Nous soulignons l'importance de ne pas sous-estimer cette étape et d'adhérer scrupuleusement aux exigences légales dictées par la loi Pinel. Faire appel à un expert, tel qu'un commissaire de justice, pour obtenir un état des lieux impartial et complet, est fortement recommandé. Cette démarche préventive peut vous épargner d'éventuels désaccords ou réclamations infondées.
FAQ
Comment faire un état des lieux bail commercial ?
Pour réaliser un état des lieux pour un bail commercial, vous devez créer un document détaillé, par écrit, qui retrace l'état du local commercial au début et à la fin de la location. Ce document doit inclure, au minimum, si c'est un état des lieux d'entrée ou de sortie, l'adresse précise du local, les coordonnées du locataire et du bailleur, l'adresse postale du bailleur, ainsi que des informations sur les clés et l'accès au local commercial.
Qui paie état des lieux bail commercial ?
Conformément à la loi Pinel du 18 juin 2014, l'état des lieux d'un bail commercial doit être effectué de manière contradictoire et à l'amiable entre le bailleur et le locataire, ou par une tierce personne désignée ou un commissaire de justice. Les frais liés à cet état des lieux sont répartis équitablement entre le bailleur et le locataire.
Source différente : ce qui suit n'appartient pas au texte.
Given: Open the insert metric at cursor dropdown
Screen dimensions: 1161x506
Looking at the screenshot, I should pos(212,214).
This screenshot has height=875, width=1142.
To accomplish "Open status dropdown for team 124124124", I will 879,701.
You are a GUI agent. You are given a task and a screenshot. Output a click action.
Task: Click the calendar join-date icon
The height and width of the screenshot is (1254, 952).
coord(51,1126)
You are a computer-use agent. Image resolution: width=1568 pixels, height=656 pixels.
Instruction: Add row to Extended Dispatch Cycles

Toutefois, les frais de l'état des lieux de sortie sont exclusivement à la charge du bailleur.
Quelles sont les obligations des parties d'un bail commercial ?
Les obligations des parties dans le cadre d'un bail commercial se répartissent comme suit :
- Le bailleur est tenu de remettre au locataire un local conforme à l'usage prévu, de garantir une jouissance paisible des lieux et de fournir une quittance de loyer après chaque paiement.
- Le locataire doit s'acquitter du loyer et des charges, utiliser les locaux conformément à leur destination, assumer les travaux stipulés dans le contrat, maintenir les lieux en bon état, et les restituer dans cet état à la fin du bail.
Comment bien faire un état des lieux en tant que locataire ?
Pour effectuer correctement un état des lieux en tant que locataire, vous devez :
- Effectuer l'état des lieux par écrit, soit sur support papier, soit de façon électronique, en présence du propriétaire ou de son représentant.
- Décrire minutieusement l'état du logement et de ses équipements, en parcourant chaque pièce, et ne pas oublier de mentionner les relevés des compteurs d'eau, de gaz et d'électricité.